Problem details: Return the data below in full, exactly as it stands.

Collected data
□ □ □

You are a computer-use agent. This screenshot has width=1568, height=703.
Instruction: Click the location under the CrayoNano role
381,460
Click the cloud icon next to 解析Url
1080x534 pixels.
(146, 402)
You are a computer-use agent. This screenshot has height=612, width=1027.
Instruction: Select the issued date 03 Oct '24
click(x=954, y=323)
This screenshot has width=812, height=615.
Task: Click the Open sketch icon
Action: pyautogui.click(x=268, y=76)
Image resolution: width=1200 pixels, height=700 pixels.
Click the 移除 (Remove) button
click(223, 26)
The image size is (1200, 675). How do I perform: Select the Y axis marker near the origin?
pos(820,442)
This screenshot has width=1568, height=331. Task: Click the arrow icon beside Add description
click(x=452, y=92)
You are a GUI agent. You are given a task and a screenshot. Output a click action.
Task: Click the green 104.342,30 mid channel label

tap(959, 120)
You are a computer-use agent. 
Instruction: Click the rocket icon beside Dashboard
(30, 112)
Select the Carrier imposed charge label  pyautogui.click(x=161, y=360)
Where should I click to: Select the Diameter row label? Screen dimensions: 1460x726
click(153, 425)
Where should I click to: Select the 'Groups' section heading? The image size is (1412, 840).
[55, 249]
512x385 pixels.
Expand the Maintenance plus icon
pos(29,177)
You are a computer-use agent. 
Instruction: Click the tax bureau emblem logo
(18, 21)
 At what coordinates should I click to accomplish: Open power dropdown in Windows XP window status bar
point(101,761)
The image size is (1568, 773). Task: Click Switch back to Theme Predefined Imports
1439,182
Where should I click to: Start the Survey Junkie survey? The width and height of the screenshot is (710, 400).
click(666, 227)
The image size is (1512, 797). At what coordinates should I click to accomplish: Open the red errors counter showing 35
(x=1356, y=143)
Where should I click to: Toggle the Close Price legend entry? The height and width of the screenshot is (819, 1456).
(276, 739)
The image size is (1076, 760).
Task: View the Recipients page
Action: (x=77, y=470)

□ □ □

Reply to the exercise:
You are a computer-use agent. This screenshot has width=1568, height=703.
Instruction: Click the location under the CrayoNano role
381,460
Click the cloud icon next to 解析Url
1080x534 pixels.
(146, 402)
You are a computer-use agent. This screenshot has height=612, width=1027.
Instruction: Select the issued date 03 Oct '24
click(x=954, y=323)
This screenshot has width=812, height=615.
Task: Click the Open sketch icon
Action: pyautogui.click(x=268, y=76)
Image resolution: width=1200 pixels, height=700 pixels.
Click the 移除 (Remove) button
click(223, 26)
The image size is (1200, 675). How do I perform: Select the Y axis marker near the origin?
pos(820,442)
This screenshot has width=1568, height=331. Task: Click the arrow icon beside Add description
click(x=452, y=92)
You are a GUI agent. You are given a task and a screenshot. Output a click action.
Task: Click the green 104.342,30 mid channel label

tap(959, 120)
You are a computer-use agent. 
Instruction: Click the rocket icon beside Dashboard
(30, 112)
Select the Carrier imposed charge label  pyautogui.click(x=161, y=360)
Where should I click to: Select the Diameter row label? Screen dimensions: 1460x726
click(153, 425)
Where should I click to: Select the 'Groups' section heading? The image size is (1412, 840).
[55, 249]
512x385 pixels.
Expand the Maintenance plus icon
pos(29,177)
You are a computer-use agent. 
Instruction: Click the tax bureau emblem logo
(18, 21)
 At what coordinates should I click to accomplish: Open power dropdown in Windows XP window status bar
point(101,761)
The image size is (1568, 773). Task: Click Switch back to Theme Predefined Imports
1439,182
Where should I click to: Start the Survey Junkie survey? The width and height of the screenshot is (710, 400).
click(666, 227)
The image size is (1512, 797). At what coordinates should I click to accomplish: Open the red errors counter showing 35
(x=1356, y=143)
Where should I click to: Toggle the Close Price legend entry? The height and width of the screenshot is (819, 1456).
(276, 739)
The image size is (1076, 760).
Task: View the Recipients page
Action: (x=77, y=470)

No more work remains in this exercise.